THE EXERCISE: Which lines in the listing below contain the string "shield", with case counting? Copy each such line in full.

GIVEN ENTRIES:
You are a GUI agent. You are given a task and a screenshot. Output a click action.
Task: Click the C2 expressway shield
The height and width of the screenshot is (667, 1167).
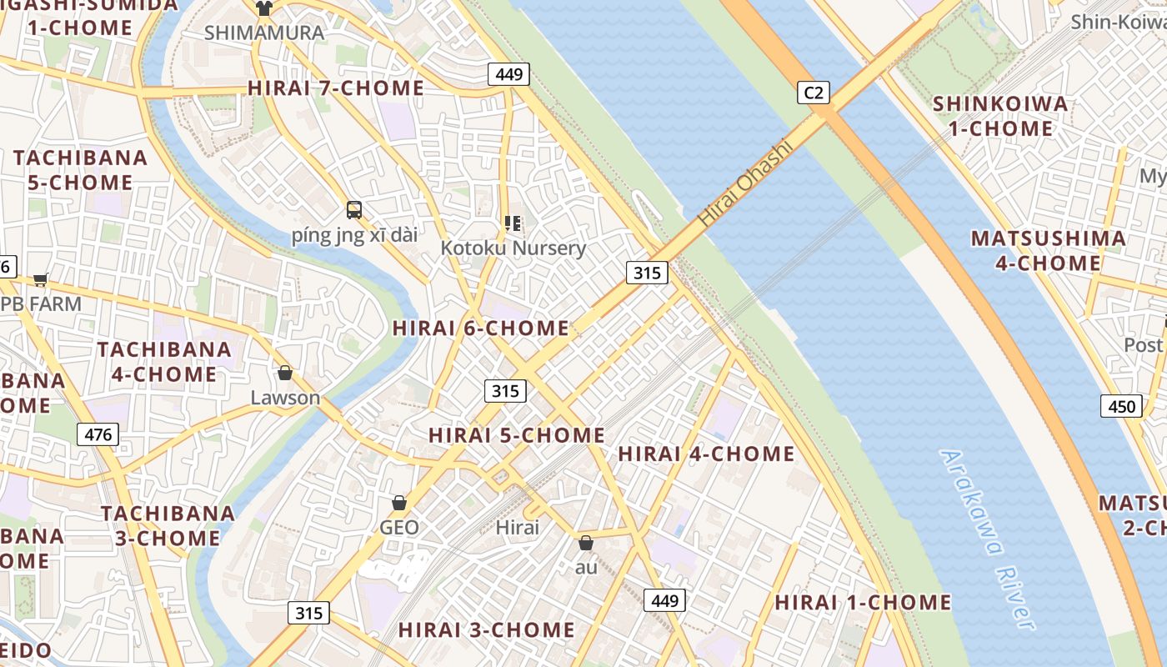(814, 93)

* * *

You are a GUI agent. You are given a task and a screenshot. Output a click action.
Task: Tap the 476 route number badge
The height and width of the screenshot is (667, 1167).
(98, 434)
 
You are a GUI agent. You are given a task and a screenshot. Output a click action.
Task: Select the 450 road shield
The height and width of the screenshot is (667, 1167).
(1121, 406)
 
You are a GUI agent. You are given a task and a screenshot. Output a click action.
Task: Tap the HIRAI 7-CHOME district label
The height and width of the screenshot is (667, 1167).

REPLY TO THE TASK:
Task: Click the C2 expressway shield
Task: Select the 450 road shield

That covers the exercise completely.